“I really felt like I have that film in my blood,” says Director Rob Marshall, who takes on his first original musical with Mary Poppins Returns after breaking through with Chicago, and then making Nine and Into the Woods, all adaptations of successful stage shows.
“The guiding message of this film, about finding light in the darkness, is what drew me to it and kept guiding me throughout the whole process. It feels so current to me. I feel that people need this film now; sending that message out into the world of looking for hope and light in a dark time.”
“I was obsessed with the film when I was a child,” says Ben Whishaw about the original 1964 film. In Mary Poppins Returns, Whishaw plays a grown-up Michael Banks, with three children of his own, who faces financial strife and potential foreclosure on the family home when the magical nanny returns to save the day.
“It was the first film I ever saw,” Whishaw continues about Mary Poppins. “My dad taped it off the telly on a VHS tape. And I watched it obsessively through my whole childhood. And I used to dress up as Mary Poppins and parade up and down the street in our village. It’s a mythic part of my childhood. I can’t watch the first film without crying. And it’s just a very tender kind of place in myself.
“I was moved every day,” he says about being on the Mary Poppins Returns set. “You don’t expect as an adult to be revisiting something that’s such a part of your childhood. I was so moved every day to be involved in that world again.
A very moving day on the set was when the original film’s star, Dick Van Dyke turned up for his scene. “Everyone was there. I don’t think any of us could even breathe that day,” says Marshall, who wasn’t even able to call cut at the end of the scene. “We couldn’t believe that we were touching that. He grabbed my hand as we walked onto the set and he turned to me and he said something I will never forget. He said, ‘I feel the same spirit here on the set that I did on the first film.’ That was a dream come true right there.”
Playing the equivalent of Van Dyke’s chimney sweeper Bert in Mary Poppins Returns is so-hot-right-now Lin-Manuel Miranda, whose show Hamilton, telling a historical story with a modern hip hop twist, was, and continues to be, a smash hit on Broadway. In the film, there’s a bit of hip hop, and also, an undeniable chemistry between his Jack and Blunt’s Mary Poppins.

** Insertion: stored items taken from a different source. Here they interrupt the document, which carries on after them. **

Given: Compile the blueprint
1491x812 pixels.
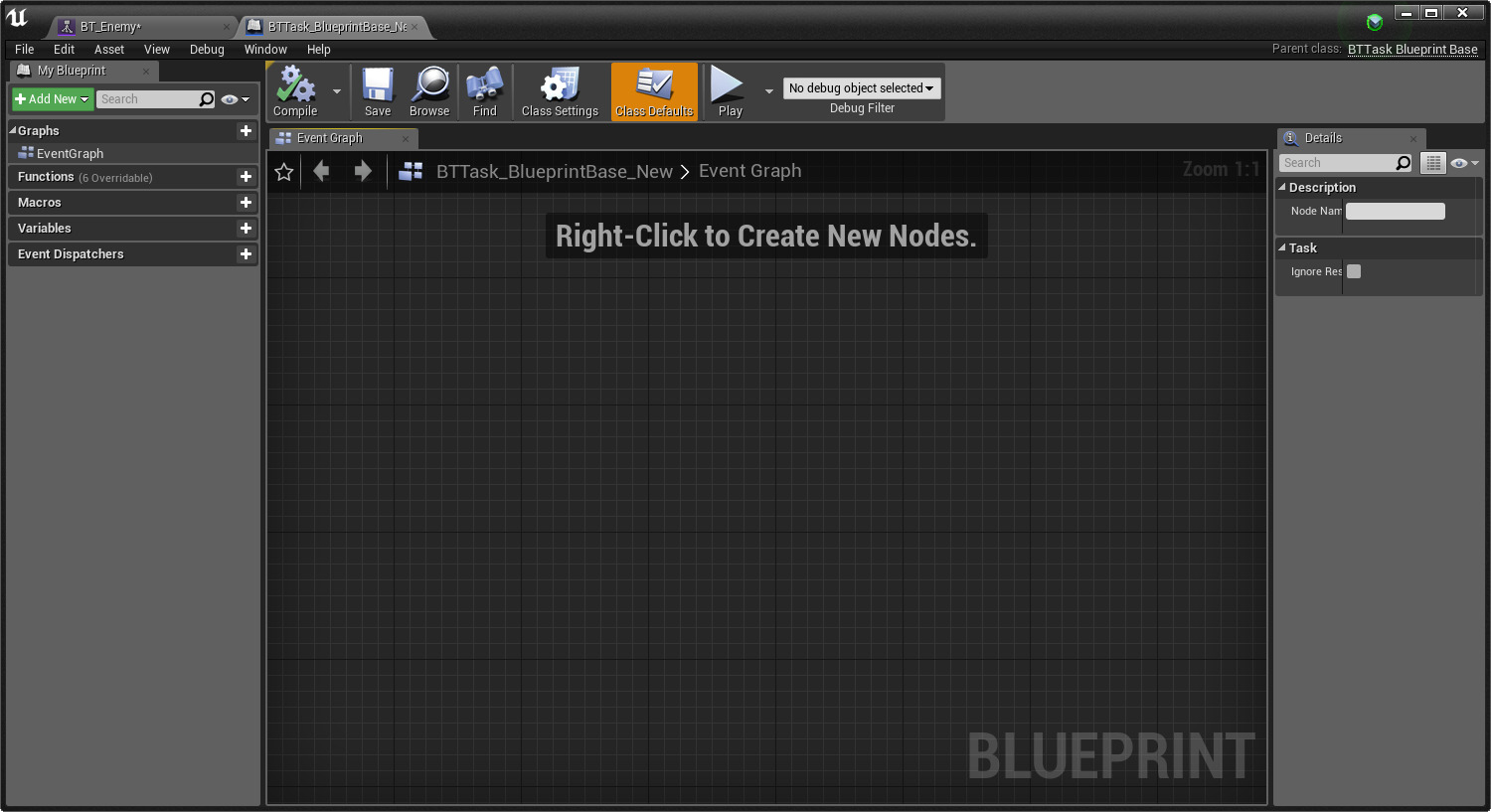Looking at the screenshot, I should tap(294, 91).
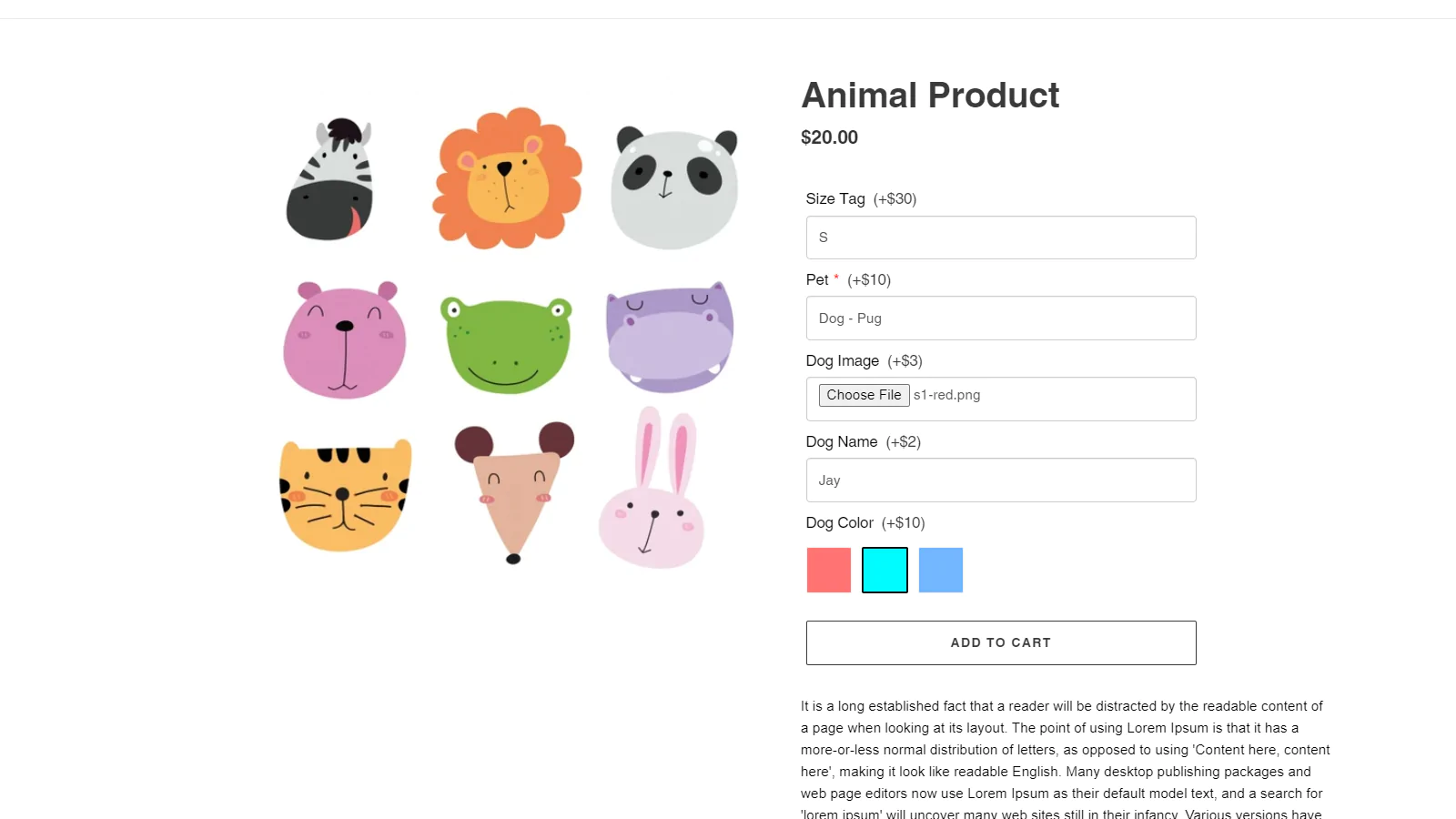Click the zebra face illustration
The image size is (1456, 819).
click(330, 179)
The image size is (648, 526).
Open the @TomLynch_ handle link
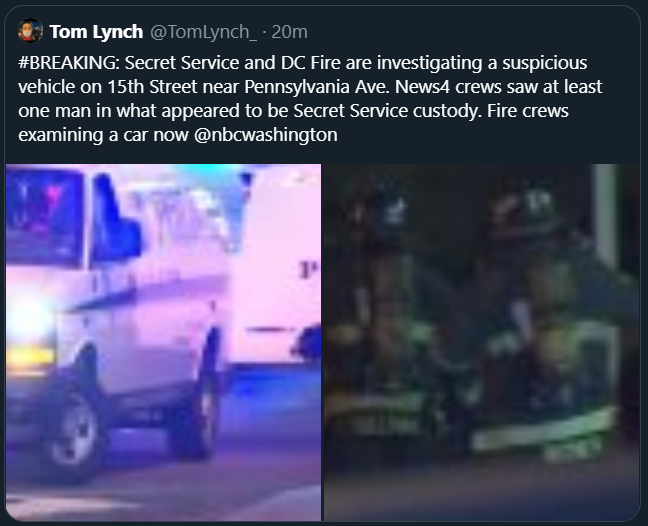click(203, 32)

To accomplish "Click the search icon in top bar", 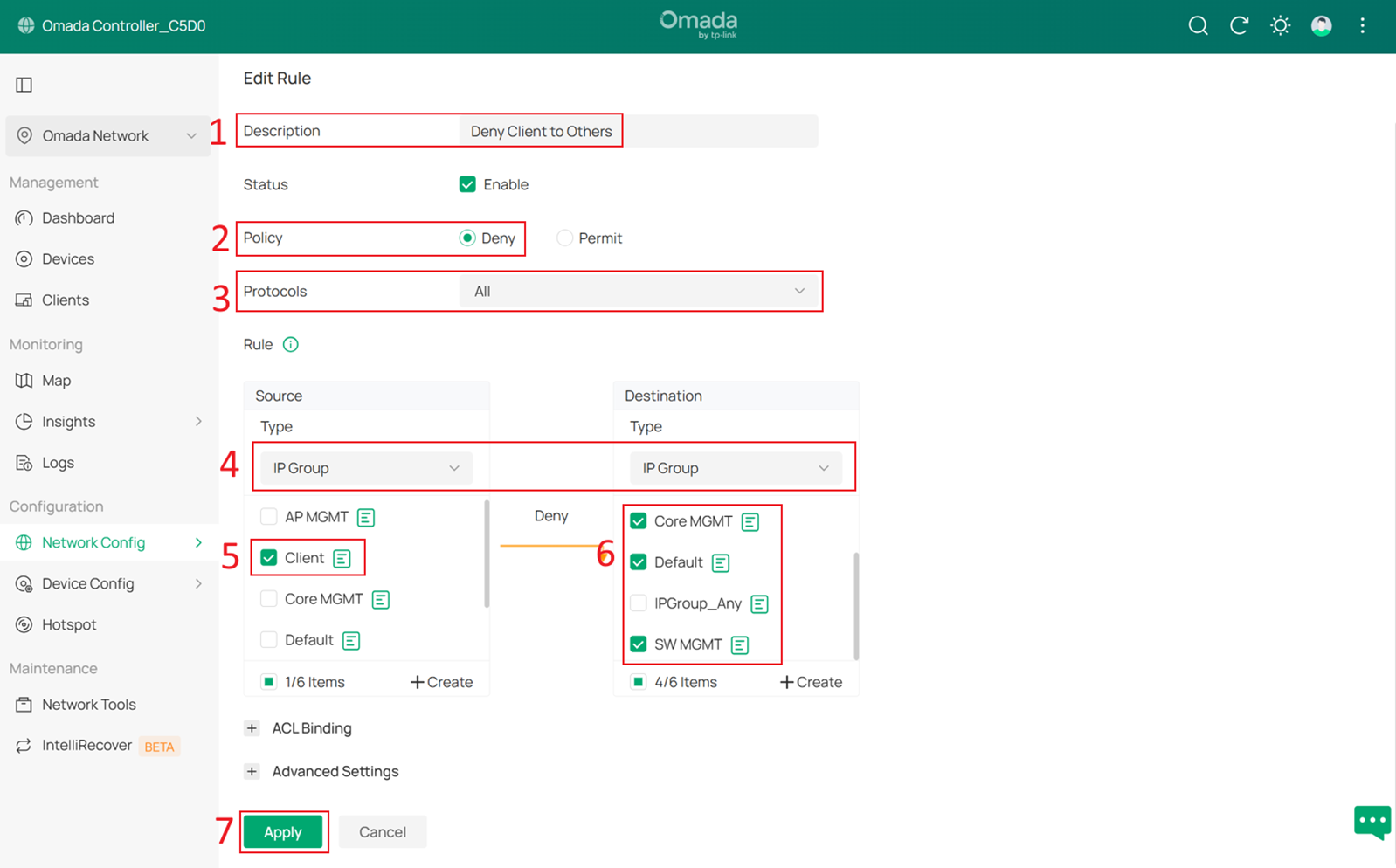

“First of all, I would urge you to rewatch the first film,” says Miranda when questioned about his musical input to the film. “Everyone who was like, ‘wow, there’s rapping in Mary Poppins Returns’ forgets that Bert has a 30 second rap about all the women he dated. You’ve all forgotten it. But ‘Jolly Holiday’ is one big flirt,” he says about the song in the original film.
“I never felt that it was romantic between them necessarily,” adds Emily Blunt. “But she doesn’t mind flirting with a labourer.”
“During ‘Trip the Light Fantastic’, she’s having a good time,” adds Miranda about one of the song highlights in Mary Poppins Returns which emulates the ‘Step in Time’ chimney sweepers song in the original film.
“That’s like her dream – to dance with 30 lamplighters,” laughs Blunt.
“I enjoyed playing the flirtation of it,” she continues. “I think they are such kindred spirits. Even though he is not necessarily magical, he gets it and believes it. And they’re in cahoots with each other. I loved playing that chemistry with Lin. And I was so lucky to get to play it with him, because he’s just such a wonderful bounce back and forth. You know there’s such buoyancy to him in how he plays his character…”
“We look forward to all the fan fictions in either direction,” laughs Lin-Manuel Miranda.